Heart failure is a major and escalating global health care problem. Basic research is aimed at discovering the complex mechanisms behind heart disease and the progression into heart failure, both for understanding the natural development of particular diseases, but also with the aim of finding new targets and strategies for therapy. As a tool in this setting, mouse models with specific phenotypes are common, displaying reproducible cases of disease and failure, allowing for detailed studies of global, local and cellular features of disease progression.

As a part of this process, non-invasive imaging techniques play an important role. Especially magnetic resonance imaging (MRI) has enabled an array of different methods to assess pathological differences in heart failure. Since an MR image with sufficient image quality will have to be acquired over several heart beats, special attention has also been given to the techniques used to detect the beating heart and acquire an image in the desired spot of the cardiac cycle, a procedure known as gating. A new technique for gating called self-gated (SG) MRI has been developed. In contrast to conventional cardiac MRI, which uses the electrical signals of the heart, the electrocardiogram (ECG), to gate the image acquisition, the SG technique obtains motion information from the MR signal itself, interleaved with or as a part of the main imaging sequence, and uses this information to retrospectively gate the image acquisition.

The aims of this thesis were to implement and evaluate SG MRI sequence in murine models of heart disease, and to use SG MRI in a longitudinal fashion to assess development of heart disease in mice.

The performance of ECG-gated sequences is affected by heart failure, in a similar manner, it has been proposed that the performance of SG MRI can also be deteriorated in hearts with impaired cardiac function. However, in this thesis, it was shown that SG MRI was not subject to a physiological bias, and could be used in different disease models without the performance being affected by the diversity in cardiac dysfunction. In a longitudinal fashion, the sequence, like MRI in general, revealed information on global cardiac structure and function that could be used to differentiate diseased and healthy animals. Additionally, it was shown that this particular SG sequence can be combined with both gadolinium and manganese contrast agents to assess infarction size.
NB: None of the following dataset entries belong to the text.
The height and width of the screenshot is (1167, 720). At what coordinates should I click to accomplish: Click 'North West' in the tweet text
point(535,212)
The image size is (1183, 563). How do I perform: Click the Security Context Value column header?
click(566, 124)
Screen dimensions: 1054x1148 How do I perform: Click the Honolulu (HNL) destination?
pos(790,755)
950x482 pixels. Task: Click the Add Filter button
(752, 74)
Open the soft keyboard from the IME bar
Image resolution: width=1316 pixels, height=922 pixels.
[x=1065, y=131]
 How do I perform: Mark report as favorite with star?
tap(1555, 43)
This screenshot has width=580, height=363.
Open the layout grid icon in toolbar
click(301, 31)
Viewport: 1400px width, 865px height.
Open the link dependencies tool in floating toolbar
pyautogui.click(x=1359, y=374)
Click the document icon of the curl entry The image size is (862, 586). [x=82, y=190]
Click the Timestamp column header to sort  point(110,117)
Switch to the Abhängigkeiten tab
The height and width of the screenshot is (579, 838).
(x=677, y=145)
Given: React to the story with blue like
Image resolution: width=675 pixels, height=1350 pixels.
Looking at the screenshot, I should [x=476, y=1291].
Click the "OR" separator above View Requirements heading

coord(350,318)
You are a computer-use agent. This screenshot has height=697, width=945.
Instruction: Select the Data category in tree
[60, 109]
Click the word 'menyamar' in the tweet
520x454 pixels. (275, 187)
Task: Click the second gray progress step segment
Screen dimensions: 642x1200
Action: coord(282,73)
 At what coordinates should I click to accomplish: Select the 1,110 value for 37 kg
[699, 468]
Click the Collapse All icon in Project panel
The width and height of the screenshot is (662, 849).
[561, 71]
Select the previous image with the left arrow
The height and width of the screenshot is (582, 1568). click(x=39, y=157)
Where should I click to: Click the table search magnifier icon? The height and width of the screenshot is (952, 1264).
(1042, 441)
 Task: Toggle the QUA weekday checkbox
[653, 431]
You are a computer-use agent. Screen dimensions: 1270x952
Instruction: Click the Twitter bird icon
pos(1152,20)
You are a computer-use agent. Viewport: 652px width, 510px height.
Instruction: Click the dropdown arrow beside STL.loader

In addition to testing the performance and usability of SG MRI, the sequence was a part of a multimodal regime in a study aimed at explaining the increased mortality seen in diabetic patients after infarction. In a diabetes infarction model in mice, we observed an increased rate of mortality, accompanied by a detrimental effect on cardiac Ca2+ handling in this group, leading to an increased risk of ventricular arrhythmias and death. High-intensity interval training showed to normalize the abnormal Ca2+ homeostasis observed after infarction in the setting of diabetes, providing evidence of the important role of exercise training in preventing death after infarction in diabetic patients.